Moore’s law guided the growth of integrated circuits over the last 50 years with the production of more integrated and low-cost electronic devices. Now it doesn’t work that efficiently, and we no longer get the same power efficiency that we used to get by making smaller transistors. Therefore, new approaches are required to scale computing in the future. In this direction, new technologies such as on-chip parallelism, heterogeneous and specialized parallelism hold a good potential because it is a more power-efficient and scalar way to get performance scaling than general-purpose processors. However, specialized heterogeneous parallelism is hard as we have lost much of the durable, long-term abstractions that we had between hardware and software for 50 years.

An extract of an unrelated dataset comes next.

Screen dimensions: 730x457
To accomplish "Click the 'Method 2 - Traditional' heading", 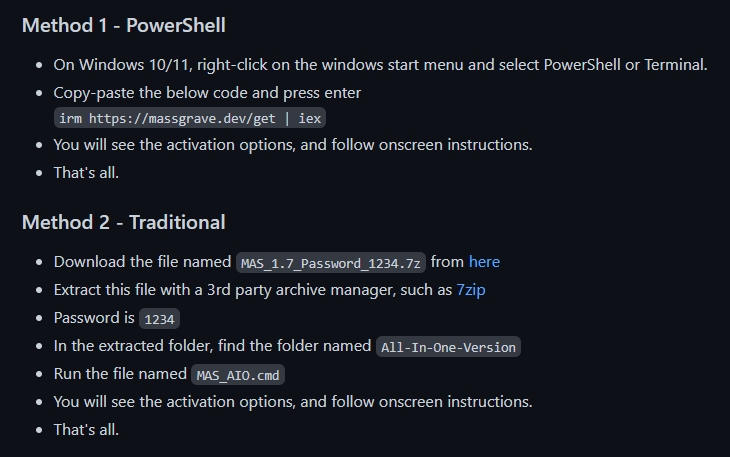I will click(x=123, y=222).
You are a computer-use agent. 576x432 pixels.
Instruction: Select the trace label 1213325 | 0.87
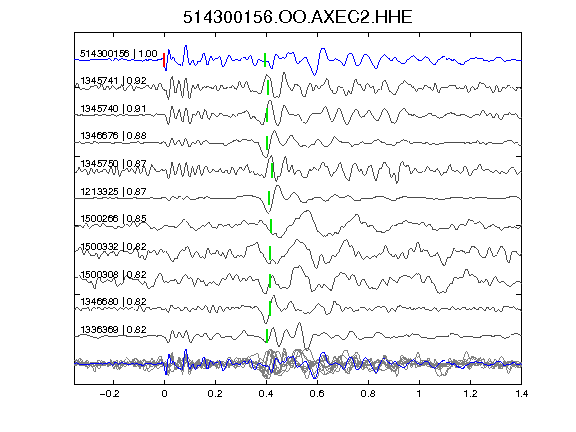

We are programming in a very different way than we used to, and we have lost the ability to port software as easily as we used to, and that has implications on reliability and security. Therefore, developing a robust hardware-software stack with heterogeneous computing is an open challenge.

What is the impact?

Over the last many years, we have seen that our laptops and cell phones are getting cheaper, smaller in size, and more powerful than before. We expect the same trend to continue in the future. Heterogeneous computing is also energy efficient as it uses different types of processors incorporating specialized processing capabilities to perform different tasks.